Flint, Michigan May Finally See Justice Served After Being Poisoned
On Wednesday, the first criminal charges were handed out in relation to the water crisis, and the astounding ineptitude and lack of accountability that fostered it. The charges are related to an ongoing investigation conducted by Michigan's attorney general's office.
Two state regulators and one Flint employee were charged with tampering evidence, among other felony and misdemeanor counts, Associated Press reports.
The charges include failure to order the proper chemical treatment of the water, which could've prevented toxic lead from leaching into the water from old pipes and fixtures.
Stephen Busch and Michael Prysby, who work at the state's Department of Environmental Quality, were charged with misconduct in office, conspiracy to tamper with evidence, tampering with evidence and violations of water treatment and monitoring laws, Associated Press reports.

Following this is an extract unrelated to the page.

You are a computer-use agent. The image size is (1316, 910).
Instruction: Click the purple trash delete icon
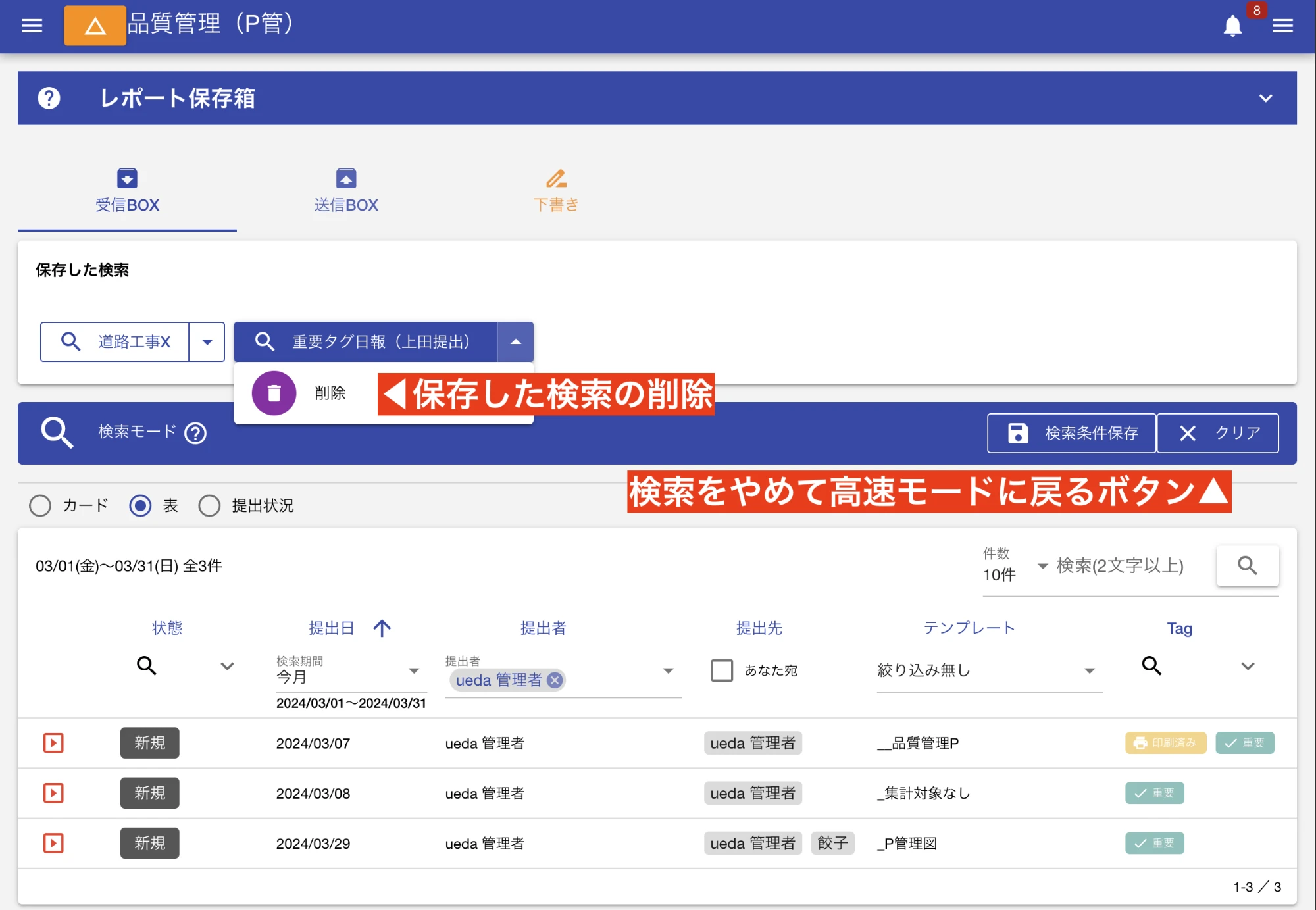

Flint utilities administrator Michael Glasgow was charged with willful neglect of duty as a public servant and tampering with evidence after changing lead-water testing results.
These charges could be the first of many.
In 2014, Flint's water supply was switched from Detroit to the Flint River in an effort to cut costs. But, corrosion control wasn't added to the water, and that resulted in the water being contaminated with lead.
Almost immediately, it became apparent to residents there was something wrong with the water. It tasted and looked funny, and some started to get sick. But, the state and local governments continued to deny anything was wrong and told people the water was safe.
It took prolonged public outcry and the involvement of academics and other experts for the government to admit the water in Flint was unsafe and poisoned with lead. But by that point, it was too late. Blood tests have shown high levels of lead in Flint's children. Lead poisoning can lead to ongoing health issues, including cognitive and behavioral problems.
People in Flint can still not use their water for anything, and nothing will change until the pipes in Flint are replaced. This could cost up to $55 million, but that seems a small price to pay for the safety and health of an American community.